Lowering the barriers for accessing distributed geospatial big data to advance spatial data science: the PolarHub solution
School of Geographical Sciences and Urban Planning
Arizona State University
Tempe, AZ 85287-5302, United States
Data is the crux of science. The widespread availability of big data today is of particular importance for fostering new forms of geospatial innovation. This paper reports a state-of-the-art solution that addresses a key cyberinfrastructure research problem—providing ready access to big, distributed geospatial data resources on the Web. We first formulate this data-access problem and introduce its indispensable elements, including identifying the cyber-location, space and time coverage, theme, and quality of the dataset. We then propose strategies to tackle each data-access issue and make the data more discoverable and usable for geospatial data users and decision makers. Among these strategies is large-scale web crawling as a key technique to support automatic collection of online geospatial data that are highly distributed, intrinsically heterogeneous, and known to be dynamic.
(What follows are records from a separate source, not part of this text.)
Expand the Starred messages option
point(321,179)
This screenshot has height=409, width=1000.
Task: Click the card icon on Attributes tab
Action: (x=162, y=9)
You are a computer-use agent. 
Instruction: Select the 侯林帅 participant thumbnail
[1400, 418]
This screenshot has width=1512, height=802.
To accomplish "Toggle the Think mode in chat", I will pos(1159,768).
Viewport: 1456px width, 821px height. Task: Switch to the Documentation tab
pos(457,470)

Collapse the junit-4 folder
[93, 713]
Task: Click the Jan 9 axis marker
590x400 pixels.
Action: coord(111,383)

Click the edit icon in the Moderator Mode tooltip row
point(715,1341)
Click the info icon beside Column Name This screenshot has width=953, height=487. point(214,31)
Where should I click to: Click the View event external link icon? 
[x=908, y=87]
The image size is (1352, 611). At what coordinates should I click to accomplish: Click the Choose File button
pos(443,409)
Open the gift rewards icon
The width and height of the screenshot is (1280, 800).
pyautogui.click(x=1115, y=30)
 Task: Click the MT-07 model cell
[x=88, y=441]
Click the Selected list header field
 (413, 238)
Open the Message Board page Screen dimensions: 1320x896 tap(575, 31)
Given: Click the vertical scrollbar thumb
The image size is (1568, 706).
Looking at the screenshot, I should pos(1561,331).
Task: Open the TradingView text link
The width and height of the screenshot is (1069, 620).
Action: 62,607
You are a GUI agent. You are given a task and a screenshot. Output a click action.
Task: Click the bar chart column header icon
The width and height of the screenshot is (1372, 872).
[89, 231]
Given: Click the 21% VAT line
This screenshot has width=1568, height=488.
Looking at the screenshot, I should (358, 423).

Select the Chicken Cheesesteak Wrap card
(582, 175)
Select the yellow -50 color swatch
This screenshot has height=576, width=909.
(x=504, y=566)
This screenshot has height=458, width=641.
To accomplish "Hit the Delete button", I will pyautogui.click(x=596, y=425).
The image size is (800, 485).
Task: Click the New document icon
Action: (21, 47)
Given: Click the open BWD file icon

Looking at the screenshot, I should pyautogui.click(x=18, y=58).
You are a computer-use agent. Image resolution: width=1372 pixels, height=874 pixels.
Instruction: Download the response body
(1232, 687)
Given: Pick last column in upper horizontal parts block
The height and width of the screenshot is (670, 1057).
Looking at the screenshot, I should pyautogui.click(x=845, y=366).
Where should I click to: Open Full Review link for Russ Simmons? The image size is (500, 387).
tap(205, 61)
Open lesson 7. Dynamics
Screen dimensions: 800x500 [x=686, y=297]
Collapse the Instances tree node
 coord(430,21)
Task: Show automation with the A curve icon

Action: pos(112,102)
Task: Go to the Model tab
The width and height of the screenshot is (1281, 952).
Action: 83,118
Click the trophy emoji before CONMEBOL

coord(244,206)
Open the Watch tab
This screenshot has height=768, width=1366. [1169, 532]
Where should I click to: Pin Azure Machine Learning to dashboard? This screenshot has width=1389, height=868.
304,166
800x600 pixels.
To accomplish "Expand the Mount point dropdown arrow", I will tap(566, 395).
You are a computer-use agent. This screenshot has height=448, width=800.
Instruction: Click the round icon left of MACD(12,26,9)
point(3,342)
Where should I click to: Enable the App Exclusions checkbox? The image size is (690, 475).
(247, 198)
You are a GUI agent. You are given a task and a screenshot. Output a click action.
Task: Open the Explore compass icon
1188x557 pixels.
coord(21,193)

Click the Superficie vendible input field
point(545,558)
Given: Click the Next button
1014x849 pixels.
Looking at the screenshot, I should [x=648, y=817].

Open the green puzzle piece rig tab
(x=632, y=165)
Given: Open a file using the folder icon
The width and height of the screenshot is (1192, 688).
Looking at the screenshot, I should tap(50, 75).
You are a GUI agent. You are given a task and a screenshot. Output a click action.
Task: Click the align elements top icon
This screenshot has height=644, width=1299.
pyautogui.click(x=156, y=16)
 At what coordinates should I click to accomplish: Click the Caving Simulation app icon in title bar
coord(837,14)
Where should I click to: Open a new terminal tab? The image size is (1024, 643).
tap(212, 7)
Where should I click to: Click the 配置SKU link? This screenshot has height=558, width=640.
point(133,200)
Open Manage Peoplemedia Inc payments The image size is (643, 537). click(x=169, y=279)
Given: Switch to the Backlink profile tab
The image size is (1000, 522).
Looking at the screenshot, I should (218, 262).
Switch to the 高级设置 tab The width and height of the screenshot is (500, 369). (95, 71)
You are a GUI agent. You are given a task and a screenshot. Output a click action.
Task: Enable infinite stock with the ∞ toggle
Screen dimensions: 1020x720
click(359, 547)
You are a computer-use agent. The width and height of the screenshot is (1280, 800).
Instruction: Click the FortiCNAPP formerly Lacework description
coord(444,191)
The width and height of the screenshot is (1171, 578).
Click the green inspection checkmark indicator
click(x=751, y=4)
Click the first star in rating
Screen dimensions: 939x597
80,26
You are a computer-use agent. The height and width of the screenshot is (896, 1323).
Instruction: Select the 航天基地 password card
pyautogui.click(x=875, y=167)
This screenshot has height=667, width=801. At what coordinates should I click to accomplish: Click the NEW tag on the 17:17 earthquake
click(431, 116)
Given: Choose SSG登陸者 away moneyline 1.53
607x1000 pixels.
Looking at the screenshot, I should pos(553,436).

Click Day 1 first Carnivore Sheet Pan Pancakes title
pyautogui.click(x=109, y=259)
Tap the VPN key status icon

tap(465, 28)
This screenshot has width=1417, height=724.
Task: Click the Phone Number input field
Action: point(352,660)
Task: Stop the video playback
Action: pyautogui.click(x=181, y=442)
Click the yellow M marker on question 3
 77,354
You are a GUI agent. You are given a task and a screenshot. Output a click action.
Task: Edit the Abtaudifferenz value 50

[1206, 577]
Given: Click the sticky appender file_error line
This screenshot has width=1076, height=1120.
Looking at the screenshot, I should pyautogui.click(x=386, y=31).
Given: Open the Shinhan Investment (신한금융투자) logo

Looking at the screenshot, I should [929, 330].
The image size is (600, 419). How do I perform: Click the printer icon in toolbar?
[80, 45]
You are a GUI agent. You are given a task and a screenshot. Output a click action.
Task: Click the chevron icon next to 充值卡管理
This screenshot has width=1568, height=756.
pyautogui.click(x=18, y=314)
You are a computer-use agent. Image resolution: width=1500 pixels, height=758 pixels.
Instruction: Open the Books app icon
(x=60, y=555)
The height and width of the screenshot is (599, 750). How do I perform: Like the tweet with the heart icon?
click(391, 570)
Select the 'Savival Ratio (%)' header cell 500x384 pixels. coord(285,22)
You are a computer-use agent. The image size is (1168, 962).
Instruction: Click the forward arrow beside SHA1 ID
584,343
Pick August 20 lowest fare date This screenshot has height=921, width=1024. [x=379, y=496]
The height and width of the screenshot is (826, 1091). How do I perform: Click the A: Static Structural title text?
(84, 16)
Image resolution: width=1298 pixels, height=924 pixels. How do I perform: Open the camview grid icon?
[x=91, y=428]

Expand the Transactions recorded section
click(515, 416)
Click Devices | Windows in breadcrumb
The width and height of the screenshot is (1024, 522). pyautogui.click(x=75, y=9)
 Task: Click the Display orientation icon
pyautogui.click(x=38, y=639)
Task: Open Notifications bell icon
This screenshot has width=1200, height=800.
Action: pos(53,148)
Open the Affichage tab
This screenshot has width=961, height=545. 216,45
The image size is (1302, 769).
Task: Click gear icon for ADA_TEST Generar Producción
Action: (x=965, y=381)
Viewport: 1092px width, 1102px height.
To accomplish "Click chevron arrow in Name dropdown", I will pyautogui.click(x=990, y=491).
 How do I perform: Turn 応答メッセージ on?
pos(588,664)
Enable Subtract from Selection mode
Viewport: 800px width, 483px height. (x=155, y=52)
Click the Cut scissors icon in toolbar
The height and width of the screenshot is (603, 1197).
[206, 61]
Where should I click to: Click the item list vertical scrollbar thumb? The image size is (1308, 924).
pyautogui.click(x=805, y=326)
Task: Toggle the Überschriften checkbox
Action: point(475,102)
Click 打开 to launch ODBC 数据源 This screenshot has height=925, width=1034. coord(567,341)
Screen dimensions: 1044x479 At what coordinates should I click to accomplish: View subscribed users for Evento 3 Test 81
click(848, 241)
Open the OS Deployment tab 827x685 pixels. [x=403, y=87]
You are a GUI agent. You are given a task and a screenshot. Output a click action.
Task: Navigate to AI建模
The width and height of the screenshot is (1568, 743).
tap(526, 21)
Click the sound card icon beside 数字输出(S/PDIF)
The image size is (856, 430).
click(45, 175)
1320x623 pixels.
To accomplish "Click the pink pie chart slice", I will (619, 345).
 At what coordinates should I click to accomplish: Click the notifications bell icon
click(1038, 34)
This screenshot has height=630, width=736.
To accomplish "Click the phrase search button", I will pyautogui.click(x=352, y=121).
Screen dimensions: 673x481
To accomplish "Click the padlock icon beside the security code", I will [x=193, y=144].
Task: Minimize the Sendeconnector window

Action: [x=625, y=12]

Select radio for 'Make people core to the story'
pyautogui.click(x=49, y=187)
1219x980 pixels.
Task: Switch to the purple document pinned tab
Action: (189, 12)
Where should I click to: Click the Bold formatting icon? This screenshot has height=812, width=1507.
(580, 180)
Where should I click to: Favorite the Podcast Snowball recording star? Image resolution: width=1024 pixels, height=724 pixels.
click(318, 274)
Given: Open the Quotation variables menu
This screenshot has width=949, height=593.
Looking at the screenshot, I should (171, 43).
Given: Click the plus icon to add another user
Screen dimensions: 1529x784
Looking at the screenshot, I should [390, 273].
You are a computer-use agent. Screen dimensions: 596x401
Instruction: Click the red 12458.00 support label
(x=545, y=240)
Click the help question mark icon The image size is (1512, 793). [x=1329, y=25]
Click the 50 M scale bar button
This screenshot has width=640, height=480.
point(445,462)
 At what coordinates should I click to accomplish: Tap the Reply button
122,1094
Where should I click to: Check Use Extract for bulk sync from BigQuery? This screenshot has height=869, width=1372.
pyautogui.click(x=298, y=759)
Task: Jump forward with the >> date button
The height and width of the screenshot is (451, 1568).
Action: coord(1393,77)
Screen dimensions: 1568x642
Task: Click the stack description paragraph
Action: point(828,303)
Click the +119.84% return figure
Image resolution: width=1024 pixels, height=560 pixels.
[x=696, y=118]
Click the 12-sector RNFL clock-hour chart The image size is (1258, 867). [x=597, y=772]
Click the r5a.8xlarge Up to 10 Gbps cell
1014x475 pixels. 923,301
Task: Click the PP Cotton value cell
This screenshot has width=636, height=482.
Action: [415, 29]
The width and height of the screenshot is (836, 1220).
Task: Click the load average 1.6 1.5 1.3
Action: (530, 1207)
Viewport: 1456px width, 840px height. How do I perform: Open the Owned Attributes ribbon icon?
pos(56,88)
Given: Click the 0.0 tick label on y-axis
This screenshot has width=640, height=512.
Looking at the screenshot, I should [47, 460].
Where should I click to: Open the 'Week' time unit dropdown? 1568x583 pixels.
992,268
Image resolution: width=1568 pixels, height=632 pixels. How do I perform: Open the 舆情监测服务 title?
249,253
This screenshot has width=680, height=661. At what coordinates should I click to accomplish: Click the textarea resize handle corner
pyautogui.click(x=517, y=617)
To better understand the content and scientific meanings of the data, methods including space-time filtering, ontology-based thematic classification, and service quality evaluation are incorporated. To serve a broad scientific user community, these techniques are integrated into an operational data crawling system, PolarHub, which is also an important cyberinfrastructure building block to support effective data discovery. A series of experiments were conducted to demonstrate the outstanding performance of the PolarHub system. We expect this work to contribute significantly in building the theoretical and methodological foundation for data-driven geography and the emerging spatial data science.
Dr. Wenwen Li is Associate Professor of Computational Spatial Sciences at Arizona State University. She is the founding director of the Cyberinfrastructure and Computational Intelligence Lab (CICI, http://cici.lab.asu.edu), and Associate Director of SPatial Analysis Research Center (SPARC). Her main research interest is to develop new theories, methods and tools to advance spatial data interoperability, real-time visualization of big data, as well as high-performance spatial analytics. She has published over 70 papers in top-notch journals and conference proceedings, has served as the principle investigator (PI) of multiple national projects from NSF, United States Geological Survey and Open Geospatial Consortium. She was also the winner of 2015 NSF CAREER award, the most prestigious award of NSF to outstanding young scientists.